The confiscation of resources from ordinary Americans to satisfy the aspirations and whims – good, bad, or indifferent – of the likes of Bernie Sanders, Elizabeth Warren, and Alexandria Ocasio-Cortez exerts an “income effect” that reflects the correlation between wealth and health. It is no coincidence that richer societies or segments of the population have lower mortality rates than poorer ones. This is demonstrable at the local level as well: California’s Marin County, just north of San Francisco, ranks No. 1 in both health and per capita income while the poorer parts of the state, such as the Central Valley, score poorly on measures of health.
Depriving communities of wealth via taxation or regulation, therefore, increases their health risks because wealthier individuals are able to purchase better health care, enjoy more nutritious diets, and lead generally less stressful lives. Thus, reducing wealth has adverse health effects – for example, an increased incidence of stress-related problems, including ulcers, hypertension, heart attacks, depression, and suicides. Gasoline is an example: To reduce air pollution, California’s regulations require that refiners produce custom blends for the state, so prices are higher there than in the rest of the continental United States. And shorter-term, the Biden administration’s actions have diminished the supply of oil, raising gas prices. This disproportionately affects the poor.

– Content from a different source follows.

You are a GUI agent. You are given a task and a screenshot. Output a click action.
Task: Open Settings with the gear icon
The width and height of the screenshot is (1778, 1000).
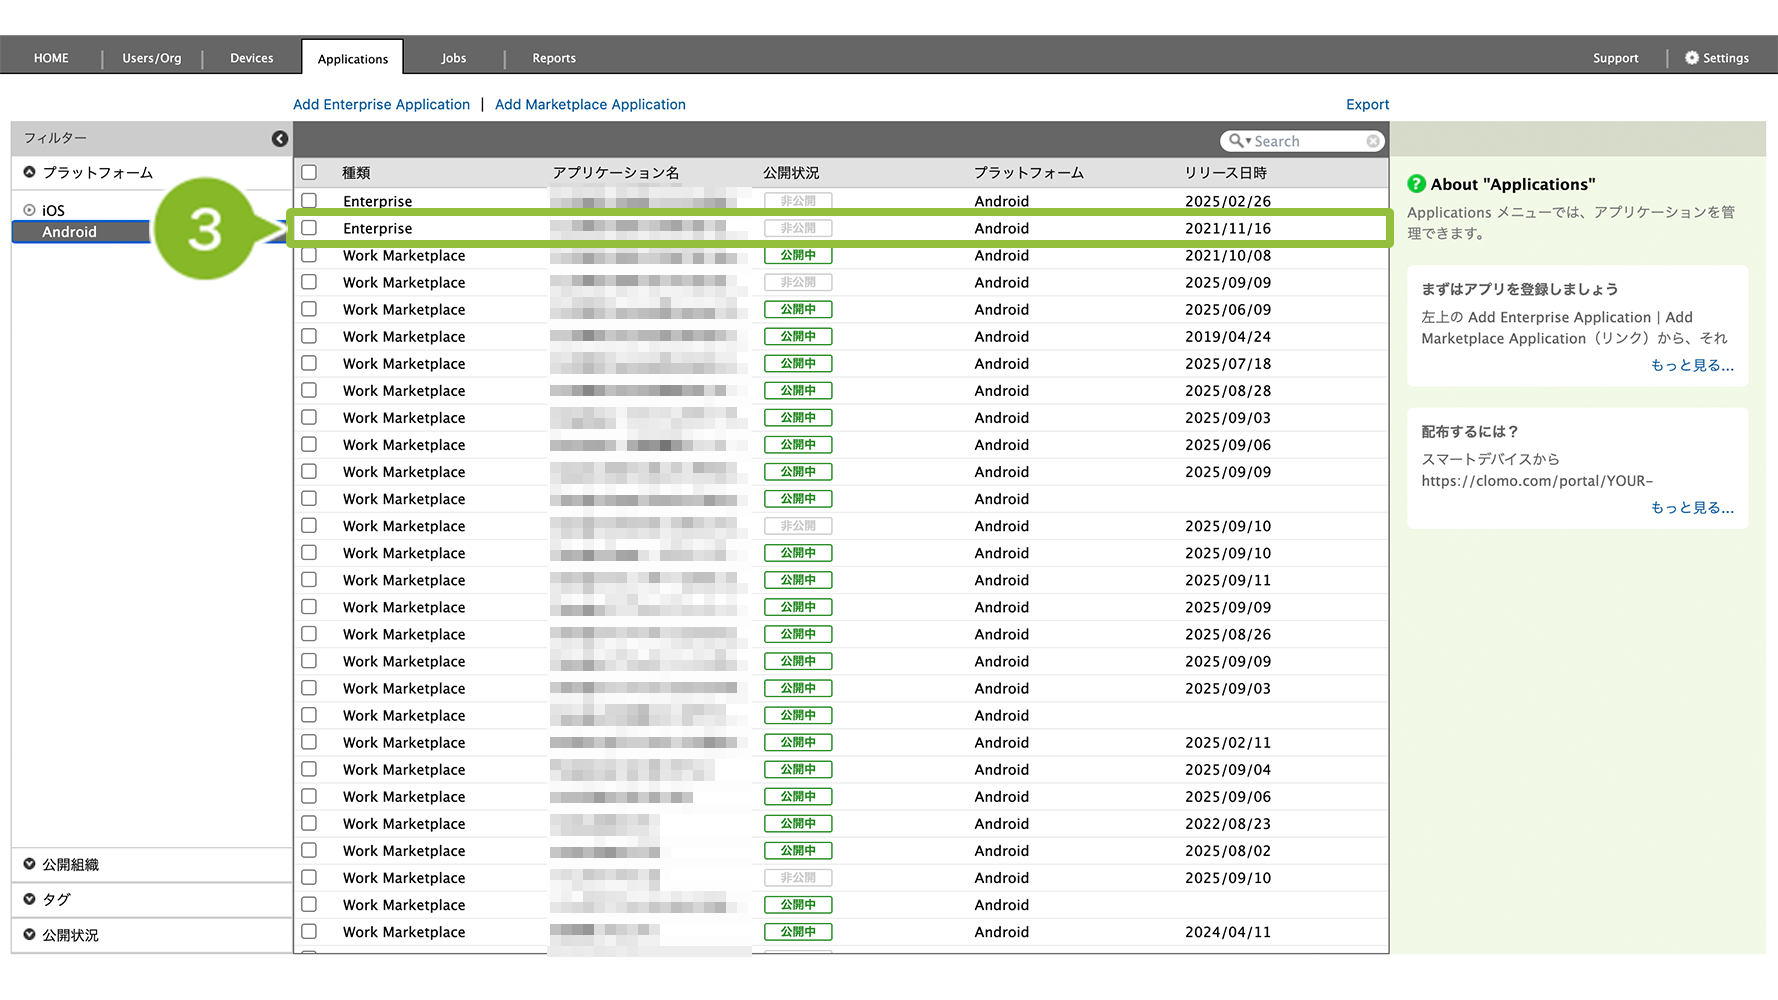click(1692, 58)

Although it is difficult to quantify precisely the relationship between mortality and the deprivation of income, academic studies suggest as a conservative estimate that approximately every $5 million to $10 million of regulatory costs, for example, will induce one additional fatality through this indirect “income effect.” Therefore, each trillion dollars equates to, conservatively, 100,000 additional deaths. Because avoidable deaths are the real costs of regulators’ “erring on the side of safety” and superfluous, wasteful government programs, such government actions have been dubbed “statistical murder.”
People should be as free as possible to make private decisions determining their diets, how safe of a car to buy, whether to install solar panels, the type of neighborhood in which to live, whether to pay for child care, and counseling for drug and alcohol problems. The government’s usurping more and more of what should be discretionary spending crowds out expenditures people would make in their private lives that address issues that are most important to them.
This crowding-out phenomenon affects the poor more than the wealthy because lower-income consumers have less discretionary income to begin with. The bottom line is that the less wealthy become less safe.
To sum up, we already have nearly $30 trillion in debt before all the new spending described above. That comes out to $300,000 per family. That’s before paying your mortgage, car payments, and college loans. A trillion here, a trillion there, and “pretty soon you’re talking real money,” in the words of the late Illinois Republican Sen. Everett Dirksen.
Let’s hope nobody tells Joe what comes after a trillion.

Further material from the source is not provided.